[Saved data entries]
-- START --

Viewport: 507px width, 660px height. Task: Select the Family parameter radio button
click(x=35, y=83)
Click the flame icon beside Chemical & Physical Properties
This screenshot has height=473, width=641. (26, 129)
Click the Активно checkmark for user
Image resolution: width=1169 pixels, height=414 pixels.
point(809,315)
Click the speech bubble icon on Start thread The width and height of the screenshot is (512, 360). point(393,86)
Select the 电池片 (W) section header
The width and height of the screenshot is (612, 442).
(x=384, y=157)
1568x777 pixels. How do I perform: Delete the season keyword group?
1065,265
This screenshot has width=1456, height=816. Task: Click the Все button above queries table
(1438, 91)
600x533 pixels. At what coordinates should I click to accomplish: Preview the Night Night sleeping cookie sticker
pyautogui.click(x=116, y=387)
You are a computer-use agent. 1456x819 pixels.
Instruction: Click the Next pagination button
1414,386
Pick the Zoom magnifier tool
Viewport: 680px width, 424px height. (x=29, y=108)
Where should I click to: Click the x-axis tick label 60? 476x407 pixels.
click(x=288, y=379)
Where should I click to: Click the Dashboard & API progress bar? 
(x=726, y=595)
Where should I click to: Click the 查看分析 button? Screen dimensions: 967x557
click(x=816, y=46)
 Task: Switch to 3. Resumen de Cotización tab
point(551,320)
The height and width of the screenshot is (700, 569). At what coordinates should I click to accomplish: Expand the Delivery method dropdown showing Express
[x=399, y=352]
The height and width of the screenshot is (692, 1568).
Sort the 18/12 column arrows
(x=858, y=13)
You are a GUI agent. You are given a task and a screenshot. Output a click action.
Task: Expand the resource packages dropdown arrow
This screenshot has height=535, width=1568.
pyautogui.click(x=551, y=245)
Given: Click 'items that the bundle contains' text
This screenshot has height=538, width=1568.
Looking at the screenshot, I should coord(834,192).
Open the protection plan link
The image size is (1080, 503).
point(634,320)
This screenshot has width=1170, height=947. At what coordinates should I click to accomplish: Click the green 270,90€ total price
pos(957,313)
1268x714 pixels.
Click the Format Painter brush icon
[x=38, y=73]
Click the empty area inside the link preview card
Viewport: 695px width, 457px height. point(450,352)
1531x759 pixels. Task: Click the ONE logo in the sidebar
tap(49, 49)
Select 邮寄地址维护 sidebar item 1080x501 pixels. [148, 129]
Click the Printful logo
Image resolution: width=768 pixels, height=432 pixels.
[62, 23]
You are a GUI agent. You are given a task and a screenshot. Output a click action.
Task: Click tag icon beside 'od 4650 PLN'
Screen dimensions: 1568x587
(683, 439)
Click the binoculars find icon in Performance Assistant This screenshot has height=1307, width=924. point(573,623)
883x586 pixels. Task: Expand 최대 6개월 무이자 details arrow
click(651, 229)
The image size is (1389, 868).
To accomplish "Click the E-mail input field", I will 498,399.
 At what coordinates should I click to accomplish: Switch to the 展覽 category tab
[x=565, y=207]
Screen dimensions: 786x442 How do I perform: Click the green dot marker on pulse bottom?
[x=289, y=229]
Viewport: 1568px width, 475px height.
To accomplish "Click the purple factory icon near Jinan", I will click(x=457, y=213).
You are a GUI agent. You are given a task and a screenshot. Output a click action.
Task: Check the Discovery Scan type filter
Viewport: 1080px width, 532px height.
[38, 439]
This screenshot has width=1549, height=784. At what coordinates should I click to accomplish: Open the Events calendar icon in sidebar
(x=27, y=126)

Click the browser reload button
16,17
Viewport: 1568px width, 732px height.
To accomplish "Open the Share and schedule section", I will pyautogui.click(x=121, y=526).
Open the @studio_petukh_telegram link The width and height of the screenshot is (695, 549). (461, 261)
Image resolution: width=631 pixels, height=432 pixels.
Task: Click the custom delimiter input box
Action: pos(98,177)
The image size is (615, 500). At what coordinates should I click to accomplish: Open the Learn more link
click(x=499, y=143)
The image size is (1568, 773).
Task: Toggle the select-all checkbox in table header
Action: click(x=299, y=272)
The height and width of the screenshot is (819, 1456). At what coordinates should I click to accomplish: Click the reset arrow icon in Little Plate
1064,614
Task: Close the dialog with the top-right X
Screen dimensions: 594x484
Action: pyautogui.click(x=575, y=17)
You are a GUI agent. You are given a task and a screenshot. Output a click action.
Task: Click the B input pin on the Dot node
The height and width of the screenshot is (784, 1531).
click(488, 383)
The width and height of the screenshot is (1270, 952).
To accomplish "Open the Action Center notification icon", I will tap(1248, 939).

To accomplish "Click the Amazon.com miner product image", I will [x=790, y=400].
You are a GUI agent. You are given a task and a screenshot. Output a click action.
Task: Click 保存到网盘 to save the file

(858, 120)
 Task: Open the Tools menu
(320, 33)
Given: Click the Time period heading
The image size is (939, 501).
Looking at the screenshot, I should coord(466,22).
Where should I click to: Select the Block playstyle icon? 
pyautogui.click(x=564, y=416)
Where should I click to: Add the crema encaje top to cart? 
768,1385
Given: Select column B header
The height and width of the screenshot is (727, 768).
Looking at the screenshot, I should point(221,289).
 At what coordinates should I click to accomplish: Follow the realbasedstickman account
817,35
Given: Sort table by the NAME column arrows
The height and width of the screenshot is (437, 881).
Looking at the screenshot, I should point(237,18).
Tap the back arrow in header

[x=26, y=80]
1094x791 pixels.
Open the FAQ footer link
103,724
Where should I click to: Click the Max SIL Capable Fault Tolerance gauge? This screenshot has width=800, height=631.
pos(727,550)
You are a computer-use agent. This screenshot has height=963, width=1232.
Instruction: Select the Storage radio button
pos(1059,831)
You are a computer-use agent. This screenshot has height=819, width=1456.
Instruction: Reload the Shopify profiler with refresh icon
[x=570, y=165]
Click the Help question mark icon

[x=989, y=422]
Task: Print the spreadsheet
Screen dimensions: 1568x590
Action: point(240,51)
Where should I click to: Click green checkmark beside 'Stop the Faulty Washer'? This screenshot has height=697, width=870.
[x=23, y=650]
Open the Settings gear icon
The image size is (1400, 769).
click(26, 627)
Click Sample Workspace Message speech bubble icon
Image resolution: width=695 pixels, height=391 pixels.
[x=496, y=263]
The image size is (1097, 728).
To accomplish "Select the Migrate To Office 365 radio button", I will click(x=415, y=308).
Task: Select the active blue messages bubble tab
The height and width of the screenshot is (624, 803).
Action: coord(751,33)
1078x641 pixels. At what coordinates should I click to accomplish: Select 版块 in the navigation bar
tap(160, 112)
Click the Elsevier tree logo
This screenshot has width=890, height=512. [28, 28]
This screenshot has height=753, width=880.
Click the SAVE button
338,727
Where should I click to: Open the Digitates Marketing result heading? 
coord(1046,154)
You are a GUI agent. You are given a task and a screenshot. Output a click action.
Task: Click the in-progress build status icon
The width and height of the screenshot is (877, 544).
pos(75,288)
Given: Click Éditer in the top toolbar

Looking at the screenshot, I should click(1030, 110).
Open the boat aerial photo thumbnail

-- END --

Update the lines above by replacing "Digitates Marketing" with "Digitates Media" and leave everything else as it is.

_Expected answer_
Viewport: 507px width, 660px height. Task: Select the Family parameter radio button
click(x=35, y=83)
Click the flame icon beside Chemical & Physical Properties
This screenshot has height=473, width=641. (26, 129)
Click the Активно checkmark for user
Image resolution: width=1169 pixels, height=414 pixels.
point(809,315)
Click the speech bubble icon on Start thread The width and height of the screenshot is (512, 360). point(393,86)
Select the 电池片 (W) section header
The width and height of the screenshot is (612, 442).
(x=384, y=157)
1568x777 pixels. How do I perform: Delete the season keyword group?
1065,265
This screenshot has width=1456, height=816. Task: Click the Все button above queries table
(1438, 91)
600x533 pixels. At what coordinates should I click to accomplish: Preview the Night Night sleeping cookie sticker
pyautogui.click(x=116, y=387)
You are a computer-use agent. 1456x819 pixels.
Instruction: Click the Next pagination button
1414,386
Pick the Zoom magnifier tool
Viewport: 680px width, 424px height. (x=29, y=108)
Where should I click to: Click the x-axis tick label 60? 476x407 pixels.
click(x=288, y=379)
Where should I click to: Click the Dashboard & API progress bar? 
(x=726, y=595)
Where should I click to: Click the 查看分析 button? Screen dimensions: 967x557
click(x=816, y=46)
 Task: Switch to 3. Resumen de Cotización tab
point(551,320)
The height and width of the screenshot is (700, 569). At what coordinates should I click to accomplish: Expand the Delivery method dropdown showing Express
[x=399, y=352]
The height and width of the screenshot is (692, 1568).
Sort the 18/12 column arrows
(x=858, y=13)
You are a GUI agent. You are given a task and a screenshot. Output a click action.
Task: Expand the resource packages dropdown arrow
This screenshot has height=535, width=1568.
pyautogui.click(x=551, y=245)
Given: Click 'items that the bundle contains' text
This screenshot has height=538, width=1568.
Looking at the screenshot, I should coord(834,192).
Open the protection plan link
The image size is (1080, 503).
point(634,320)
This screenshot has width=1170, height=947. At what coordinates should I click to accomplish: Click the green 270,90€ total price
pos(957,313)
1268x714 pixels.
Click the Format Painter brush icon
[x=38, y=73]
Click the empty area inside the link preview card
Viewport: 695px width, 457px height. point(450,352)
1531x759 pixels. Task: Click the ONE logo in the sidebar
tap(49, 49)
Select 邮寄地址维护 sidebar item 1080x501 pixels. [148, 129]
Click the Printful logo
Image resolution: width=768 pixels, height=432 pixels.
[62, 23]
You are a GUI agent. You are given a task and a screenshot. Output a click action.
Task: Click tag icon beside 'od 4650 PLN'
Screen dimensions: 1568x587
(683, 439)
Click the binoculars find icon in Performance Assistant This screenshot has height=1307, width=924. point(573,623)
883x586 pixels. Task: Expand 최대 6개월 무이자 details arrow
click(651, 229)
The image size is (1389, 868).
To accomplish "Click the E-mail input field", I will 498,399.
 At what coordinates should I click to accomplish: Switch to the 展覽 category tab
[x=565, y=207]
Screen dimensions: 786x442 How do I perform: Click the green dot marker on pulse bottom?
[x=289, y=229]
Viewport: 1568px width, 475px height.
To accomplish "Click the purple factory icon near Jinan", I will click(x=457, y=213).
You are a GUI agent. You are given a task and a screenshot. Output a click action.
Task: Check the Discovery Scan type filter
Viewport: 1080px width, 532px height.
[38, 439]
This screenshot has width=1549, height=784. At what coordinates should I click to accomplish: Open the Events calendar icon in sidebar
(x=27, y=126)

Click the browser reload button
16,17
Viewport: 1568px width, 732px height.
To accomplish "Open the Share and schedule section", I will pyautogui.click(x=121, y=526).
Open the @studio_petukh_telegram link The width and height of the screenshot is (695, 549). (461, 261)
Image resolution: width=631 pixels, height=432 pixels.
Task: Click the custom delimiter input box
Action: pos(98,177)
The image size is (615, 500). At what coordinates should I click to accomplish: Open the Learn more link
click(x=499, y=143)
The image size is (1568, 773).
Task: Toggle the select-all checkbox in table header
Action: click(x=299, y=272)
The height and width of the screenshot is (819, 1456). At what coordinates should I click to accomplish: Click the reset arrow icon in Little Plate
1064,614
Task: Close the dialog with the top-right X
Screen dimensions: 594x484
Action: pyautogui.click(x=575, y=17)
You are a GUI agent. You are given a task and a screenshot. Output a click action.
Task: Click the B input pin on the Dot node
The height and width of the screenshot is (784, 1531).
click(488, 383)
The width and height of the screenshot is (1270, 952).
To accomplish "Open the Action Center notification icon", I will tap(1248, 939).

To accomplish "Click the Amazon.com miner product image", I will [x=790, y=400].
You are a GUI agent. You are given a task and a screenshot. Output a click action.
Task: Click 保存到网盘 to save the file

(858, 120)
 Task: Open the Tools menu
(320, 33)
Given: Click the Time period heading
The image size is (939, 501).
Looking at the screenshot, I should coord(466,22).
Where should I click to: Select the Block playstyle icon? 
pyautogui.click(x=564, y=416)
Where should I click to: Add the crema encaje top to cart? 
768,1385
Given: Select column B header
The height and width of the screenshot is (727, 768).
Looking at the screenshot, I should point(221,289).
 At what coordinates should I click to accomplish: Follow the realbasedstickman account
817,35
Given: Sort table by the NAME column arrows
The height and width of the screenshot is (437, 881).
Looking at the screenshot, I should point(237,18).
Tap the back arrow in header

[x=26, y=80]
1094x791 pixels.
Open the FAQ footer link
103,724
Where should I click to: Click the Max SIL Capable Fault Tolerance gauge? This screenshot has width=800, height=631.
pos(727,550)
You are a computer-use agent. This screenshot has height=963, width=1232.
Instruction: Select the Storage radio button
pos(1059,831)
You are a computer-use agent. This screenshot has height=819, width=1456.
Instruction: Reload the Shopify profiler with refresh icon
[x=570, y=165]
Click the Help question mark icon

[x=989, y=422]
Task: Print the spreadsheet
Screen dimensions: 1568x590
Action: point(240,51)
Where should I click to: Click green checkmark beside 'Stop the Faulty Washer'? This screenshot has height=697, width=870.
[x=23, y=650]
Open the Settings gear icon
The image size is (1400, 769).
click(26, 627)
Click Sample Workspace Message speech bubble icon
Image resolution: width=695 pixels, height=391 pixels.
[x=496, y=263]
The image size is (1097, 728).
To accomplish "Select the Migrate To Office 365 radio button", I will click(x=415, y=308).
Task: Select the active blue messages bubble tab
The height and width of the screenshot is (624, 803).
Action: coord(751,33)
1078x641 pixels. At what coordinates should I click to accomplish: Select 版块 in the navigation bar
tap(160, 112)
Click the Elsevier tree logo
This screenshot has width=890, height=512. [28, 28]
This screenshot has height=753, width=880.
Click the SAVE button
338,727
Where should I click to: Open the Digitates Media result heading? 
coord(1046,154)
You are a GUI agent. You are given a task and a screenshot. Output a click action.
Task: Click the in-progress build status icon
The width and height of the screenshot is (877, 544).
pos(75,288)
Given: Click Éditer in the top toolbar

Looking at the screenshot, I should click(1030, 110).
Open the boat aerial photo thumbnail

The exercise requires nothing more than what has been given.